PHOTOGRAPHIE DE Ricardo Moreno, Fundación Yaguará Panamá-sociedad Panameña De Biología

Ricardo Moreno est un amoureux des chats. Lorsqu'il avait 14 ans, il passait son temps à suivre le sien et à étudier son comportement, au grand désespoir de sa mère.

Le panaméen est aujourd'hui passé à la vitesse supérieure : il œuvre à la protection du plus grand félin du continent américain, le jaguar.

Ces gros chats sillonnaient autrefois près de neuf millions de kilomètres carrés, s'étendant des montagnes du sud de l'Argentine jusqu'au Grand Canyon en Arizona. Mais des décennies de déforestation et de chasse ont réduit de manière drastique leur habitat et contribué à la disparition de 40 % de leur population. L'Union internationale pour la conservation de la nature classe le jaguar dans la catégorie des espèces en passe d'être menacées d'extinction. L'espèce a d'ores et déjà disparu en Uruguay et en Équateur.

À cause de la disparition de leur habitat, les jaguars qui subsistent n'ont d'autre choix que de chasser le bétail plutôt que leur proie traditionnelle. En guise de représailles, les agriculteurs et propriétaires terriens tuent les félins ou les empoisonnent, réduisant ainsi davantage leur nombre.

Ricardo Moreno, l'un des Emerging Explorer de National Geographic pour l'édition 2017, a adopté une stratégie qui vise à agir auprès des communautés locales afin de mettre un terme aux massacres : il souhaite redorer le blason des jaguars auprès des habitants.

Au cours des cinq dernières années, l'explorateur a donné plus de 1 300 conférences auprès d'agriculteurs locaux au Costa Rica et au Panama afin de les convaincre de l'importance de l'animal, notamment comme prédateur de niveau trophique dans l'équilibre de l'écosystème.

« Il m'arrive parfois de ne jamais parvenir à les faire changer d'avis », déclare l'explorateur, qui a fondé l'organisation à but non lucratif Yaguará basée au Panama.

Mais parfois, il arrive à leur faire entendre raison. « Ils me disent : "je n'aime vraiment pas ce félin mais merci pour ton travail auprès de nous... C'est la seule raison pour laquelle je ne vais plus tuer ce maudit chat." »

 

CRÉER UN LIEN DE CONFIANCE

Ricardo Moreno a également travaillé à l'élaboration d'un programme d'indemnisation pour les populations locales qui aident les chercheurs à suivre la trace des jaguars.

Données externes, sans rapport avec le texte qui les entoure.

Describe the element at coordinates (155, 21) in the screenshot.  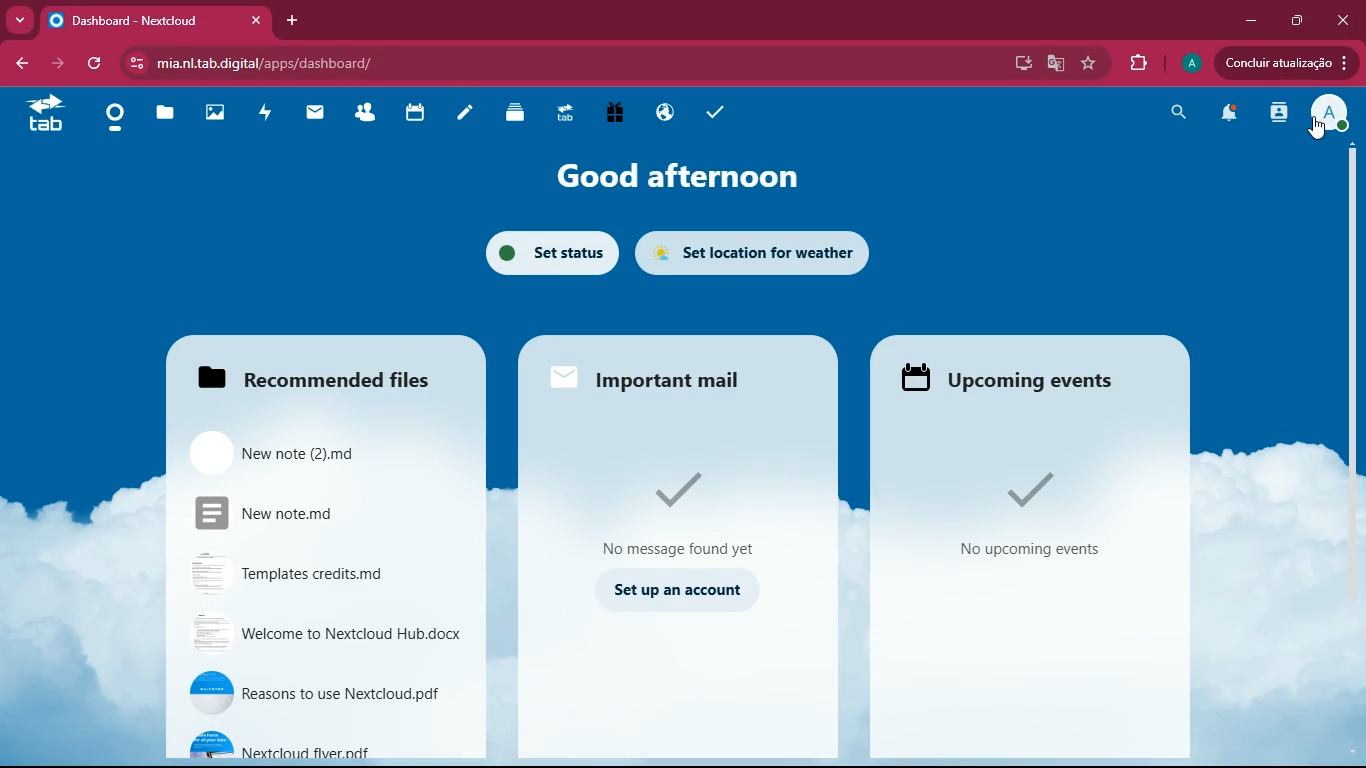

Si un piège photographique télécommandé prend une photo d'un jaguar sur les terres d'un propriétaire, par exemple, Yaguará rémunère la personne qui y vit.

Ces données permettent également à l'organisation de suivre les déplacements d'un jaguar, afin que les chercheurs puissent prévenir les agriculteurs si l'un d'eux approche une ferme. Yaguará aide alors les agriculteurs à construire un petit corral destiné au bétail plus près de leur maison.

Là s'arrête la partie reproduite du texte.